** WORK TO BE COMPLETED **
Exactly and only the lines from the one with "Image resolution: width=285" through the last line of the records need to be set down; please skip the pictures.

Saved data entries
□ □ □ □
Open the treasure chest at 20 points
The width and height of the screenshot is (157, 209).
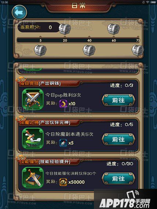65,29
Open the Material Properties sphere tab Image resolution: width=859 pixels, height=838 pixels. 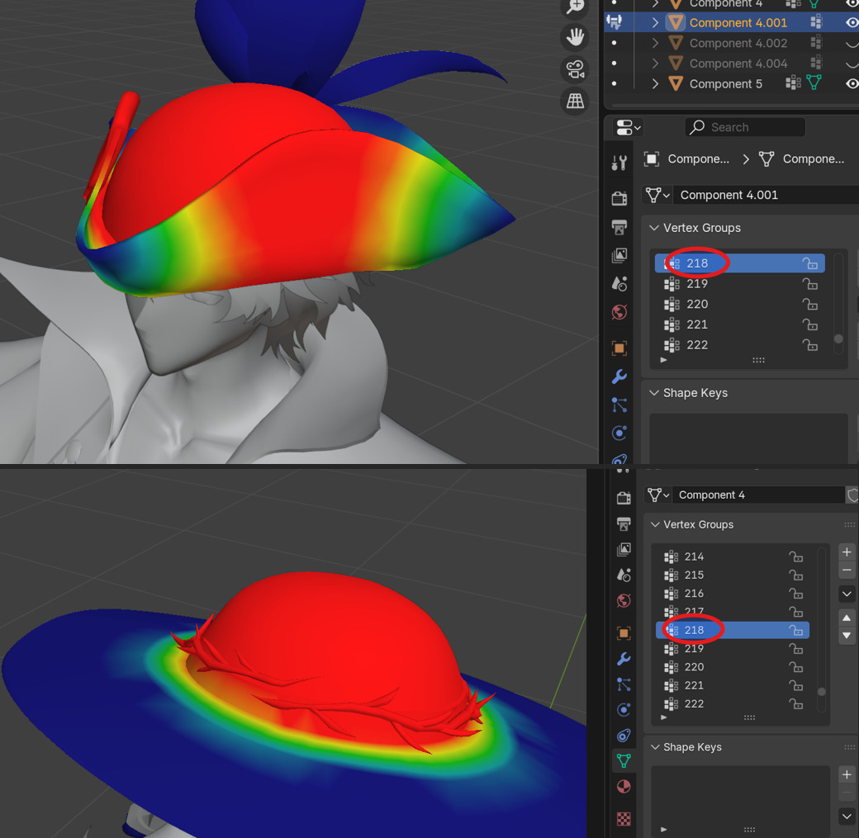[624, 787]
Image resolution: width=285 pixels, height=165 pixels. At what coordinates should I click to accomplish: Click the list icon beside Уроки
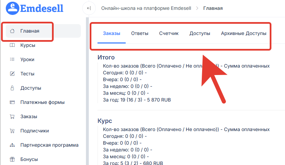(x=12, y=59)
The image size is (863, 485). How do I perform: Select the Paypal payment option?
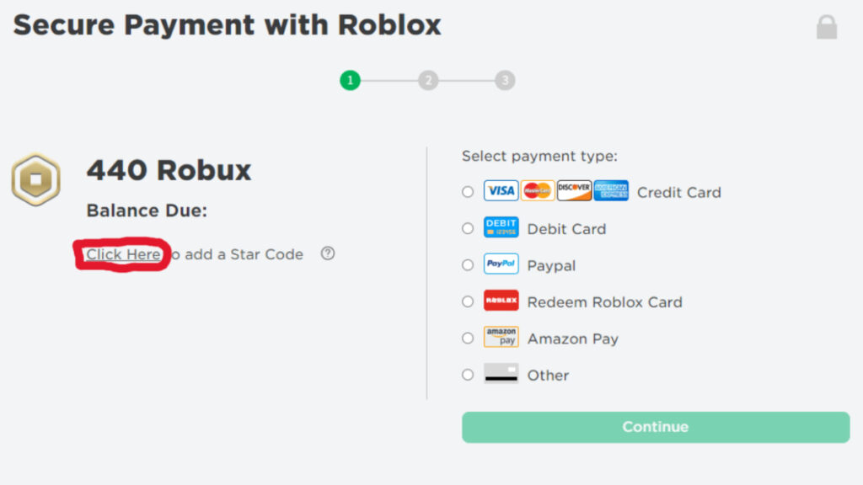[468, 264]
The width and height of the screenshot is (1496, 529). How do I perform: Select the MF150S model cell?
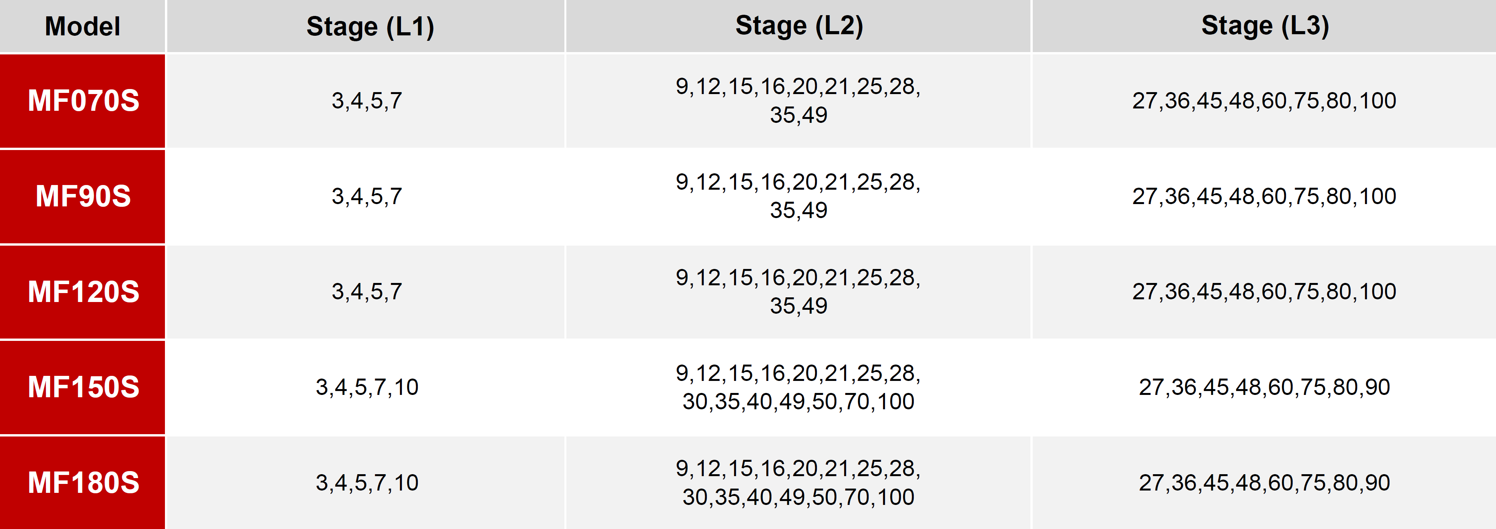click(x=82, y=387)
□ □ □ □
** EXPECTED ANSWER **
Image resolution: width=285 pixels, height=165 pixels. At what coordinates should I click to accomplish: Click the list icon beside Уроки
(x=12, y=59)
The image size is (863, 485). How do I perform: Select the Paypal payment option?
[468, 264]
The width and height of the screenshot is (1496, 529). How do I perform: Select the MF150S model cell?
click(x=82, y=387)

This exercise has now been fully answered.